Jared Miller said...

I, admittedly, know less than many people regarding models, and long term forecasting. That said, don't we know that El Nino years tend to produce these types of events, and are often unpredictable? I get that it's frustrating, but this can't be completely unexpected either. I only say this, because the impression I get reading some of the other posts is that this is completely unprecedented. Is this year's weather indicative of a larger issue, or is this just a bad El Nino year for New England?

Jared Miller said...

What I am saying is we are coming off a frigid and snowy 2014-15 season. Does Josh, or any other poster that is knowledge on this topic, believe this year's weather is more related to global climate shift as opposed to the unpredictability of models and known weather patterns of an El Nino year? I realize there is no way to say for sure, but I would be curious to hear your thoughts.

Jared Miller said...

Great post Charlie.

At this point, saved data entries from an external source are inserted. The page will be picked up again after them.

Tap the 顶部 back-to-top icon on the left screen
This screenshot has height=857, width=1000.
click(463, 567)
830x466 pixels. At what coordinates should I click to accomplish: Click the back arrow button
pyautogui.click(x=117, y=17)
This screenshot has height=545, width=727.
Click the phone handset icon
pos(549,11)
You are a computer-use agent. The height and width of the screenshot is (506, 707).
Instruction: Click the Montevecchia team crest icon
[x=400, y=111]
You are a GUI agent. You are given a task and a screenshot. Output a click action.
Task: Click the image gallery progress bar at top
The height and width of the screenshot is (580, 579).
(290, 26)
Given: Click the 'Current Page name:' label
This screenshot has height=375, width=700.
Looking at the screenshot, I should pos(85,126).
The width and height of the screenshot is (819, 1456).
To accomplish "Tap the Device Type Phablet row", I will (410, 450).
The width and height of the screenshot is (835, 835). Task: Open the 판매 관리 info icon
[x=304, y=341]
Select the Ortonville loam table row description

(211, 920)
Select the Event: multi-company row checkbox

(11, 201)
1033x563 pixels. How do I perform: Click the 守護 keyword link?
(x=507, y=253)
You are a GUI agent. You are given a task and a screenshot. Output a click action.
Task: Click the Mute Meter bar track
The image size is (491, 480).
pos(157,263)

Thanks. I hadn't refreshed the screen before I posted so I just noticed it.

Joshua Fox said...

Bad luck and El Nino. Global warming/global climate change lays way in the background of factors. Don't want to minimize its impact but people typically go way overboard when attributing it to seasonal variability or to a singular event.

Elizabeth Palchak said...

Great convo, guys. Thanks. I study climate change broadly - but I am not a modeler or a climate scientist - I'm a social scientist. I haven't looked at the trends, but New England gets far less snow than it did, on average, 50 years ago. That is why small ski hills around here are going out of business left and right. So the long term trend is declining snow, rising temps and more rain. El Nino confounded things this year, exacerbating an already declining snowfall average. But, my understanding is that El Nino has been SO extreme b/c of climate change. I'm just curious how the models are assessing this and why they can't quite seem to keep up with it all. Charlie Hohn - great point about Arctic sea ice. I understand that it's a total shocker for scientists this winter and terrifies many of them. It's not a well-understood element yet. Yeah Josh - great work. And I agree that most people align day to day variability with climate change - which is not accurate. It's all about long term trends. And unfortunately, they don't look great for those of use who love to ski. Porter Fox wrote this awesome book: Deep - on this very phenomena. I skinned up MRG on Friday and made some beautiful powder turns with some girlfriends on Friday. So...I guess you never know.